In case anyone were to doubt the positive role of parents in the sanctification of youth, it may be well to remember that this is actually one of the primary ends of marriage. And because it is, Our Blessed Lord has mercifully arranged it so that every valid, Christian marriage guarantees husband and wife all the graces they need to cooperate in their children’s sanctification. This is so, because it is impossible to have a valid Christian marriage without its being a holy Sacrament. The contract is the Sacrament. The mutual consent is the outward sign which gives grace. That is why those making this contract confer the Sacrament on each other. The priest is just the witness.

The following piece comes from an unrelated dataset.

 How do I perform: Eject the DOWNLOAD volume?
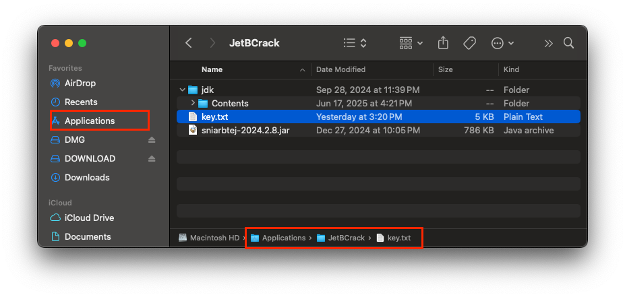click(x=152, y=159)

So, all the graces that my husband and I need to help our children to be holy are available to us through the Sacrament of Marriage. While we are in the state of grace, we can access grace from God and transmit it to our children:

By nature and by grace, Christian fathers and mothers in a valid marriage are God’s human instruments of grace. They not only sanctify each other, but most certainly sanctify their children.

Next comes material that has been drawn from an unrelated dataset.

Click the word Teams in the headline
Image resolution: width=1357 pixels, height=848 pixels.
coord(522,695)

Have confidence that you, the parent, can raise happy, God-loving children. It is by God’s design that the parents have the most influence on their children:

More than any retreat or mission, more than any spiritual book of exercise, yes, more than any priest or religious, parents themselves, in Holy Marriage, can lead their own children so very close to God. They can do this by the graces they channel into the souls of their children and by the power of example.

But how do we access the graces? I am not a theologian by any means, so correct me if I’m wrong: if I am in the state of grace, I can pray for patience, and I will receive the grace to act patiently. Then I must cooperate with grace by saying no to impatience, and saying yes to patience. The Holy Ghost will lead me, and strengthen me, to act patiently.

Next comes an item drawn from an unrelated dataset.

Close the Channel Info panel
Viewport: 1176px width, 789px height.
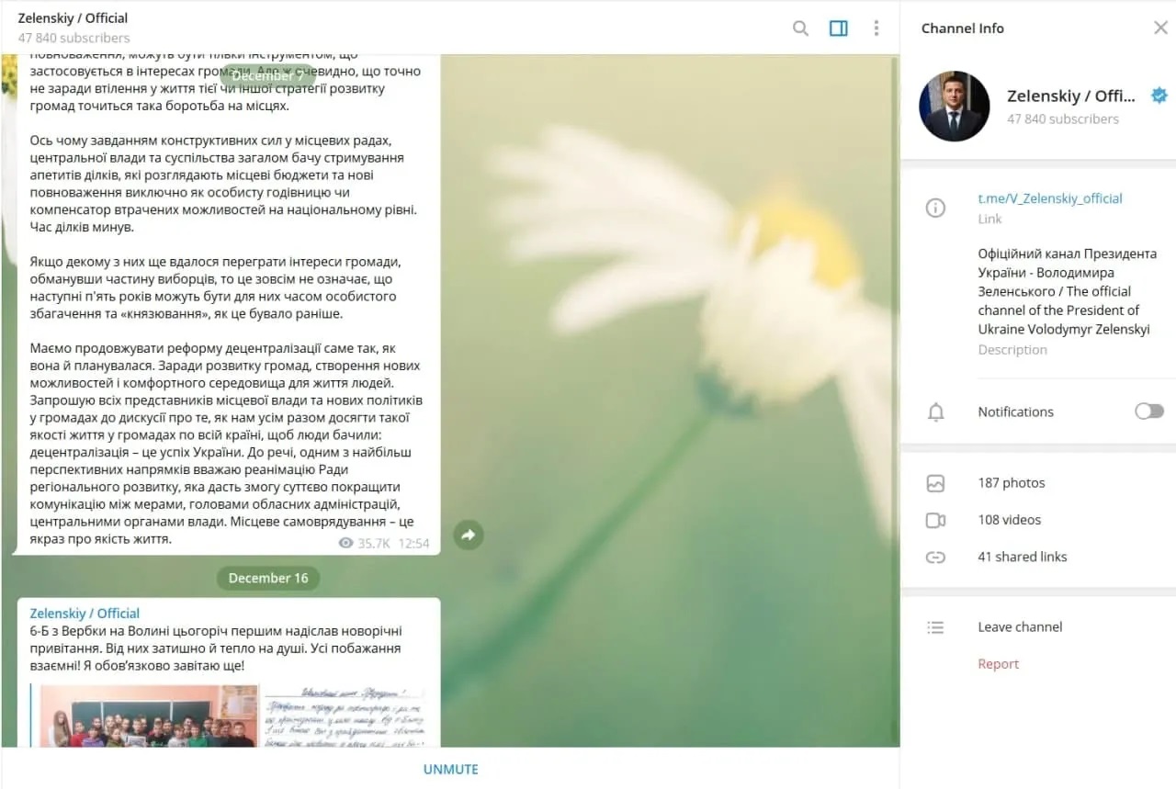1160,28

In a valid Catholic marriage, husband and wife receive Sacramental graces AND Sanctifying graces. Whenever we are confused about how to handle a child’s new inclination to some bad habit or sin, God is there, ready to give you understanding and grace to handle the situation with love, patience, and guidance.  God IS a loving Father Who wants to help us in every way He can.

In other words, husband and wife do not receive all the grace of the Sacrament at one time. Rather, once they enter this sacramental state they have the right to receive all the actual graces especially needed to fulfill the ends of marriage.

But one of the final ends of marriage is the sanctification of children. Therefore, parents must receive the actual graces to accomplish that end! They receive those sacramental graces as they are needed and when they are needed.

And again:

We are on the surest of theological grounds in stating that because one of the primary ends of marriage is the sanctification of children, Christians who validly enter that state and put no obstacle in the way are guaranteed, not only Sanctifying Grace, but a very special sacramental grace to enable them to sanctify their children.

I realize this post barely scratches the surface of the graces of Matrimony, but it makes me excited to know that there is so much to learn, and how happy and hopeful that makes me!  Knowing there is help from Heaven to raise my kids brings me peace of mind.

May God bless all parents and children throughout the world!

(All quotes were taken from A Parent’s Blueprint for Making Youth Holy” by Fr. Daniel Egan, S.A. It is part of a larger work published in 1956 titled “Sanctity and Success in Marriage”…I will have to search for that later! I highly recommend reading the entire article – he lays out 6 qualities of holy parents, and it is overall very encouraging.)